(Der folgende Beitrag bezieht sich auf den Rheinische Post – Artikel „Gegenentwurf für das Kriegerdenkmal“ vom Dienstag, 12.09.2023)
Endlich eine Idee aus Kalkar!“ freut es die Beobachtenden aus den Nachbarstädten, die seit Jahren Anstoß an der Vorgartendekoration des verschrobenen Nachbarn nehmen. Und tatsächlich wäre es auch für heftigste Kritiker*innen wohl eine akzeptable Lösung, das Kriegerdenkmal simpel in den Zustand vom 08. Mai 1945 zurück zu versetzen: Mit Einschusslöchern und ohne die (offiziell quasi unerklärliche) Umwidmung von 1983! -Die von vielen Verteidiger*innen angedichtete Authentitzität wäre endlich wiederhergestellt und die Brücke zur Kalkarer Gesellschaft nach Auschwitz wieder abgerissen.
Diskussionswürdiger ist hingegen die im Artikel erinnerte Ansicht Hrn. van der Grintens, die Faschisten hätten mit dem Greifvogel, der Widmung und der Definition auf dem Sockel „kein kriegsverherrlichendes Denkmal“ errichtet.
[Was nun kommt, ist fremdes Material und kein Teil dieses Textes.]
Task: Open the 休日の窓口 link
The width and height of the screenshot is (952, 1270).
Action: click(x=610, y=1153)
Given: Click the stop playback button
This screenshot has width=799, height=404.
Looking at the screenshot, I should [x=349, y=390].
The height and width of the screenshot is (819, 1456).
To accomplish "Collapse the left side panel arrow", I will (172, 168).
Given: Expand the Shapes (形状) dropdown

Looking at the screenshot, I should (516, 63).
Bis auf ihn sind sich wohl die meisten Betrachtenden einig, dass Adler nicht bekannt dafür sind, Dinge hinunter zu drücken und ein Schwert in seinem Futeral selten besonders spitz aussieht.
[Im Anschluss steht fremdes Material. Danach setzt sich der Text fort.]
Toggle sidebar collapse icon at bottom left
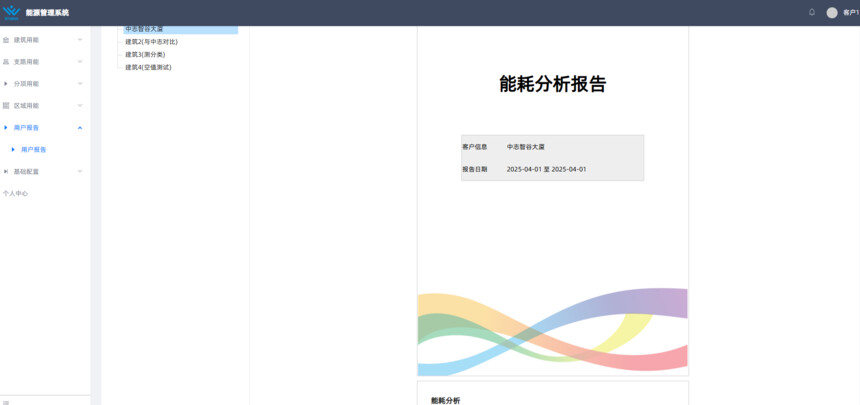The height and width of the screenshot is (405, 860). pyautogui.click(x=6, y=401)
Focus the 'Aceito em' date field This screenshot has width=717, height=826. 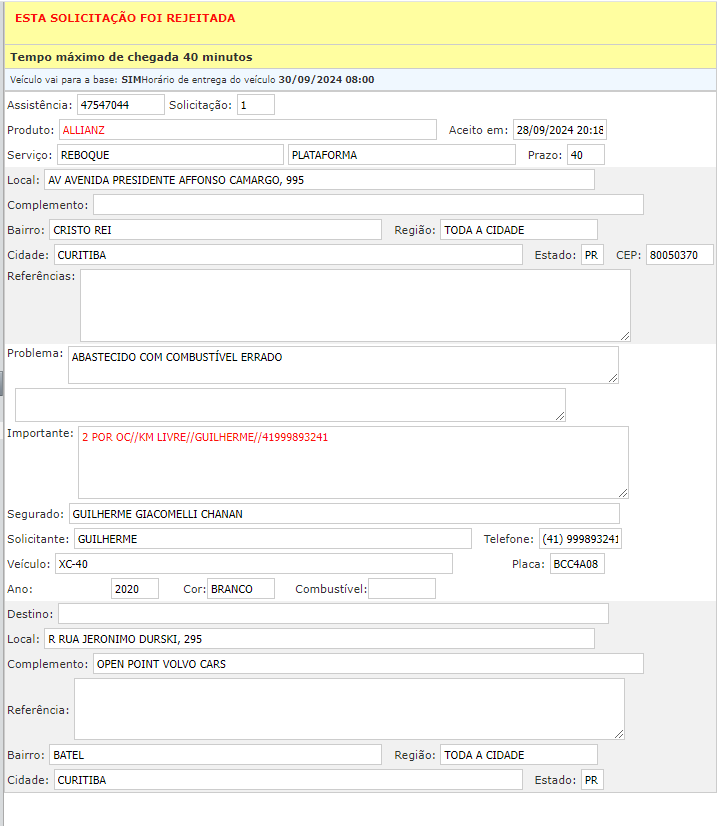(x=559, y=130)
Hier zeigt sich die gefährliche Oberflächlichkeit mit der das Kriegerdenkmal oft betrachtet und mit der entsprechend auch die Diskussionen häufig geführt werden. Das Problem sei ja der Hitler und der müsse selbstverständlich weg, aber es gäbe ja keine Hakenkreuze und damit sei das Denkmal schon „sauber“. So beantragte die örtliche SPD im Dezember 2020 :
„Das Zitat aus dem Buch mein Kampf von A. Hitler, welches sich auf der rückwärtigen Seite des Kriegerdenkmals befindet, sorgt immer wieder für Ärger. Das Denkmal wurde des Öfteren deswegen beschmiert und wird aufgrund dessen als Nazidenkmal bezeichnet.“
https://ris.kalkar.de/sdnetrim/UGhVM0hpd2NXNFdFcExjZZoBsEX29SAA5L4RJ4FzmEeYIFdFiLpv1sGhcRibWTLH/Anlage_Antrag_A11-8__Kriegerdenkmal_SPD-Fraktion.pdf
Wer weiter nichts aus den Analysen der Unkultur des Faschismus, seiner Sprache, seiner Bilder, Lieder und Kunst gelernt haben will, als dass man Hitler nicht zitiert und jedes Hakenkreuz verdeckt werden muss, hat nichts gelernt. Es ist der Heldenkult, die Kriegerkultur, das Erziehen zum Töten und Sterben für Nation, Gott, Kaiser, Führer, Vaterland allein in die originären zwei Zeilen auf dem Sockel gemeißelt und keine Antwort darauf wäre 1945 noch adäquat gewesen als die, welche die Alliierten bei ihrem Einrücken in Kalkar hinterließen.
Was hätte wohl noch kriegsverherrlichender sein können, als auf so einem Stück Nazikultur auch noch die ‚verführten Täter‘ in der gleichen Tradition als „Helden“ zu feiern – wie es Kalkar bis heute tut.